Rather than attracting skilled migrants from England, Scotland and Wales to work in the Australian mining and oil industries, workers from WA are now making the return trip because Britain has become a low-cost location with resources-friendly government.

More surprising than the relative cost structures of WA and the UK is the fact that mining and oil projects are back on the economic agenda of a region that once specialised in closing mines.

Former British prime minister, Margaret Thatcher, must be laughing in her grave at the thought of Britain redeveloping its coal resources, launching a world-class potash mining industry, and attracting Australian engineers and investors to its historic tin and tungsten mines in the south, and oilfields in the north.

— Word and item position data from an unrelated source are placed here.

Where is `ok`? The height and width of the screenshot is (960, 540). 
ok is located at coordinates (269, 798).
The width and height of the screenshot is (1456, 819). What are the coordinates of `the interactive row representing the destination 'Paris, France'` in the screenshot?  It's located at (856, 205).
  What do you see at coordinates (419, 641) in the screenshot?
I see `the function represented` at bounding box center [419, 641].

Back in the 1980s, Baroness Thatcher copped severe criticism from British unions for closing many of the country’s coal mines because they had become too costly, and could not compete with coal imported from as far away as Australia.

The worm has turned, as was seen last week when it was reported that the Perth-based engineering firm Clough was planning to establish a new office in Scotland in response to WA’s high cost structure.

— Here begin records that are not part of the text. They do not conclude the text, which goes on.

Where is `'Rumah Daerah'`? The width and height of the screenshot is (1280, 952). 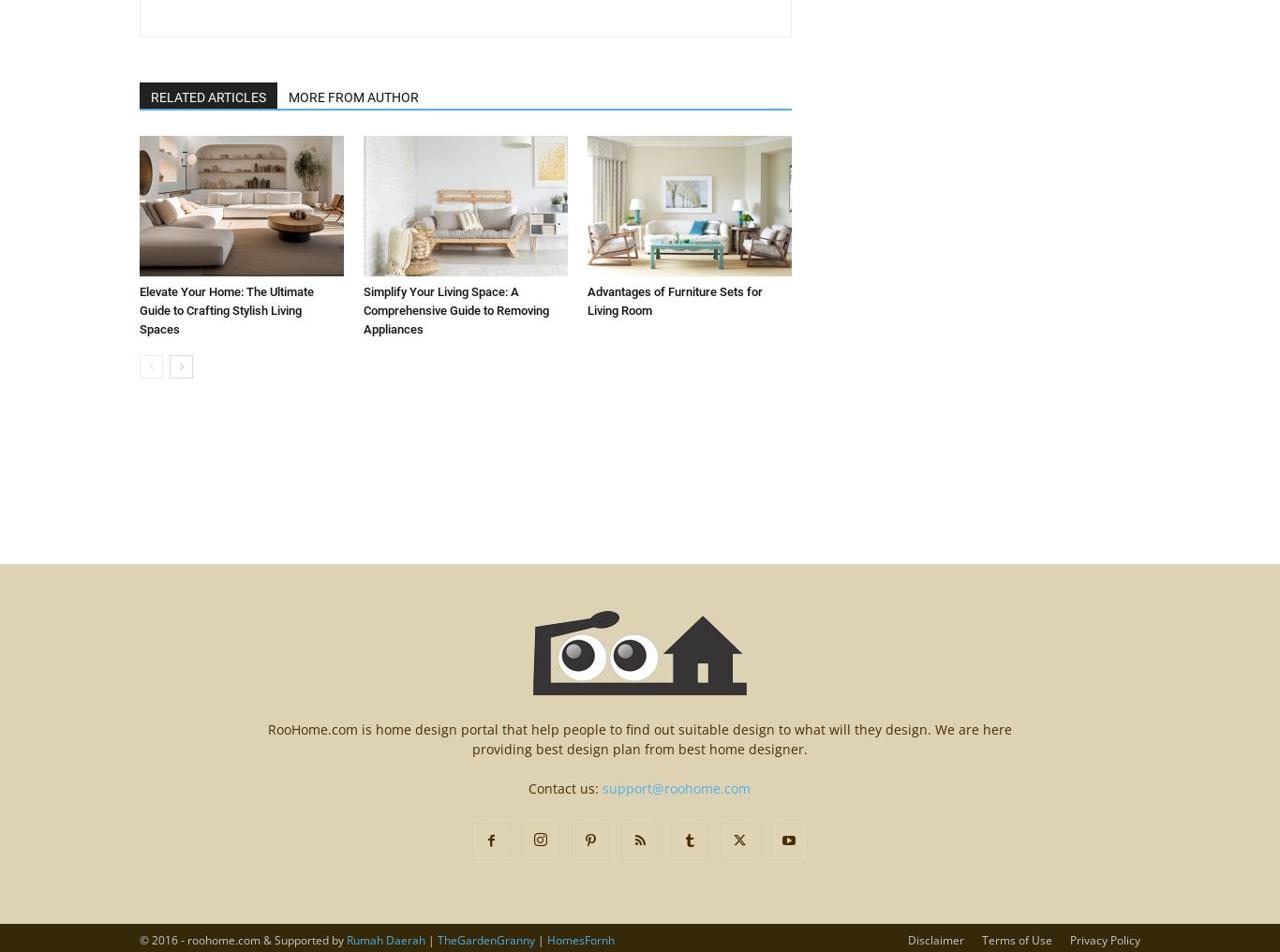 'Rumah Daerah' is located at coordinates (384, 940).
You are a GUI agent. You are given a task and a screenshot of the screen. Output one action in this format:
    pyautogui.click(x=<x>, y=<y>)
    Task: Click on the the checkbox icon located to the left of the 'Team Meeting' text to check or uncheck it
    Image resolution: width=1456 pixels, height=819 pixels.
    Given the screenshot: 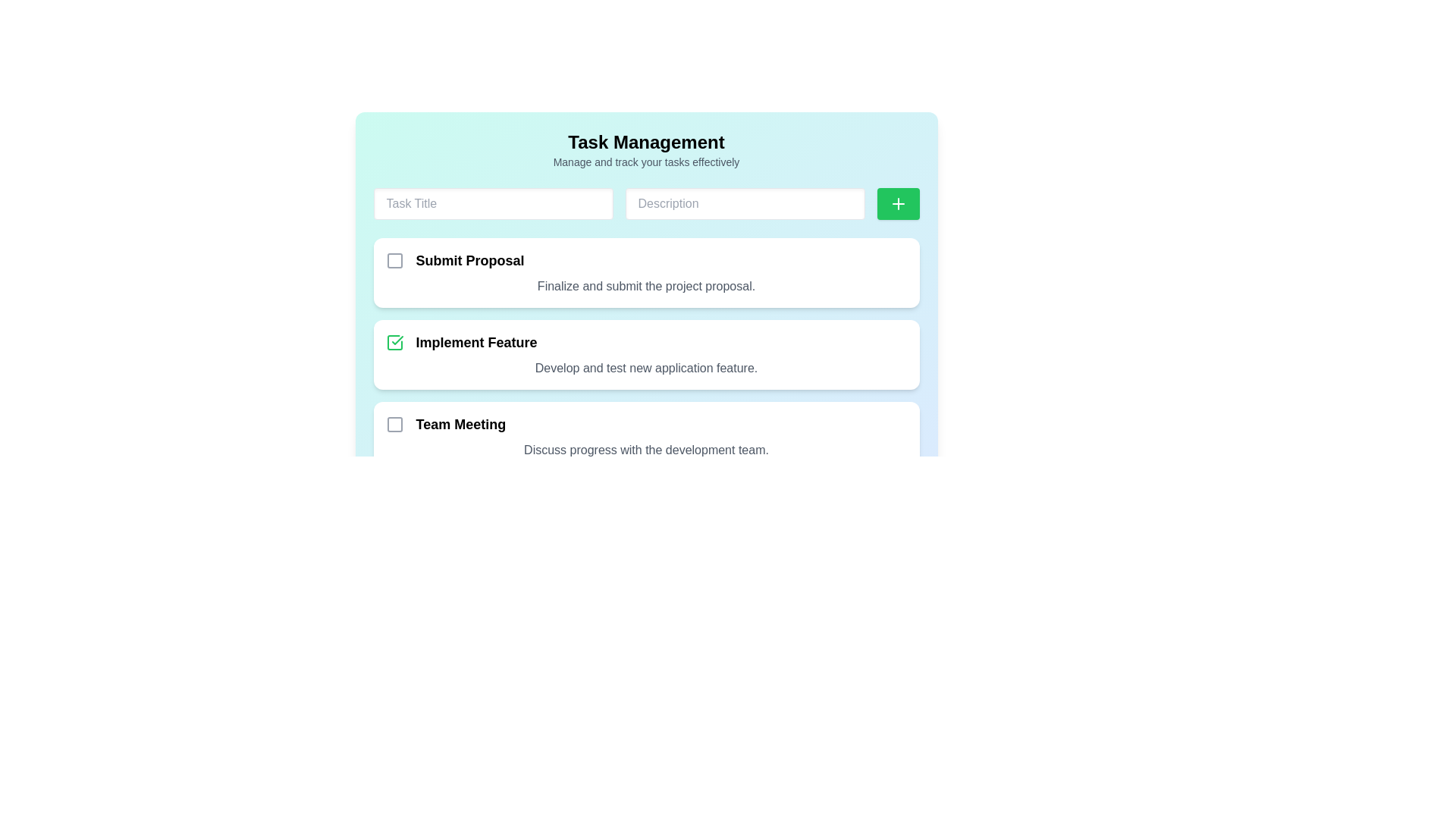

In theory, the Scottish office will provide back-office support for the head office in Perth and no jobs will be lost in WA.

That might very well be the intention, and the way the plan starts, but it will not take long to discover that work done here costs twice as much as that done in Scotland – which means Scotland is where the opportunities for bright young engineers will be found.

Further south, in the English county of Devon, an Australian mining company is redeveloping one of the UK’s more interesting mines, the Hemerdon tungsten project, which was last worked 70 years ago.

Three factors underpin the reopening of a mine that produces a metal used to harden steel: a strong market for tungsten; interest from customers who are concerned about Chinese dominance of what is regarded as a critical metal; and competitive costs that enabled the Perth company, Wolf Minerals, to secure funding for the project.

While Hemerdon is one of the mining world’s more interesting projects, it has never been a financial success, partly because the price of tungsten has historically been driven by the armaments industry (with the high melting point of the metal making it ideal for artillery and other weapons) as well as for steel-cutting tools and as a light-bulb filament.

The only times the mine has previously produced large amount of tungsten were during the first and second world wars.

But there is something even more interesting about Hemerdon than its British history – the near certainty that if it was located in WA no-one would attempt to redevelop it.

The only reason Hemerdon is being redeveloped, and Clough is opening a Scottish office, is because WA has priced itself out of the market; and while that is not a big issue during a boom, it is a very big issue during a downturn.

A period of painful adjustment must occur if WA is to reclaim its competitive advantage. Prices must fall for everything that goes into a business, from office rent to the cost of professional services and skilled labour.

There are signs that this is happening, and the lower value of the Australian dollar is helping with the re-pricing process, but there’s a long way to go for WA to again become attractive for resources-project developers.